WHAT THIS TASK INVOLVES =
What lines in the data below mention the string "computer"? Copy them out.

DATA EXCERPTS =
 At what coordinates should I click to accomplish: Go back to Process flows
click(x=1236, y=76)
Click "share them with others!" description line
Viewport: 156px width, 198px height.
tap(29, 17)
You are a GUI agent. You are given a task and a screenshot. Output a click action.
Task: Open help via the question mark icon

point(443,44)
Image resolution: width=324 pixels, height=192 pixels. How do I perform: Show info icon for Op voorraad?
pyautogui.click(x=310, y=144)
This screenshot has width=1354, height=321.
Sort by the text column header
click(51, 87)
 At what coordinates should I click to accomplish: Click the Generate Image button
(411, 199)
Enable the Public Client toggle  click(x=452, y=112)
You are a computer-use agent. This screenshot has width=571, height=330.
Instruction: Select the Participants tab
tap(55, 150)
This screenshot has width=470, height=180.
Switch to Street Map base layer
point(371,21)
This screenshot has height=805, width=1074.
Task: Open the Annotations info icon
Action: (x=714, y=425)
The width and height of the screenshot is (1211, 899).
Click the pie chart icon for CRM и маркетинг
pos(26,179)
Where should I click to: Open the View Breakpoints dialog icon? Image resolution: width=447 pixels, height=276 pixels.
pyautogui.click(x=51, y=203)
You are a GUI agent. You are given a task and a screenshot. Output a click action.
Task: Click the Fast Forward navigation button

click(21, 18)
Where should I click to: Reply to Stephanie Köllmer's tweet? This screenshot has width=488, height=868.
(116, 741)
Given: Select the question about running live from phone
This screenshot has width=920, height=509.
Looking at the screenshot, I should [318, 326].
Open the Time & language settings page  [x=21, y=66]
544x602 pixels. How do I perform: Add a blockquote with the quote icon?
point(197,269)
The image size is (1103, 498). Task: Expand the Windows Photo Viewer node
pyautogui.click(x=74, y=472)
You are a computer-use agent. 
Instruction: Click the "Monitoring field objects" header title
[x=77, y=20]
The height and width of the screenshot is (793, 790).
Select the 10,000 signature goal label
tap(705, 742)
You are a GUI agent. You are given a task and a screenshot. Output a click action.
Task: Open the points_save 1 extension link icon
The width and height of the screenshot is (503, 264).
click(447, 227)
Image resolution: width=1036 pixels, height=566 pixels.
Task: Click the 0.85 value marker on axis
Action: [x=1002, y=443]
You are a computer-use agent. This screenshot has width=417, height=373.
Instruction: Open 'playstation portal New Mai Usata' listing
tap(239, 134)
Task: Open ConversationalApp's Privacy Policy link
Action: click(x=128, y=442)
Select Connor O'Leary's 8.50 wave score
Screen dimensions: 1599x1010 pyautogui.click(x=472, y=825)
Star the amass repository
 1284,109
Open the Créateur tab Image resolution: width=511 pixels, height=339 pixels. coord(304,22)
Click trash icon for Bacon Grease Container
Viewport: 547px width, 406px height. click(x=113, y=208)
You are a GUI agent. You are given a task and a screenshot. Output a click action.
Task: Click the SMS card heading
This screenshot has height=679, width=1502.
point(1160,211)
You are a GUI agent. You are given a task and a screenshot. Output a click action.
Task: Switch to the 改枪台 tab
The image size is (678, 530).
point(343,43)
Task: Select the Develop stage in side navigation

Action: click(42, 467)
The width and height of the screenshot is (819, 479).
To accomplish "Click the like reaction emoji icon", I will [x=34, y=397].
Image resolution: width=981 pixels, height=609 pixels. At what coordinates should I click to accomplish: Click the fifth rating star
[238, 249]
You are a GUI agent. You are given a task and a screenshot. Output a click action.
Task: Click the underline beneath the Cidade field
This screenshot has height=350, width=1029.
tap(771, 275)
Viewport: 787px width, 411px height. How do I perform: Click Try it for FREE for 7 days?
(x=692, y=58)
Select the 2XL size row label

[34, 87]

COMPLETED TASK =
You are a computer-use agent. This screenshot has width=571, height=330.
You are a computer-use agent. 
You are a computer-use agent. This screenshot has width=417, height=373.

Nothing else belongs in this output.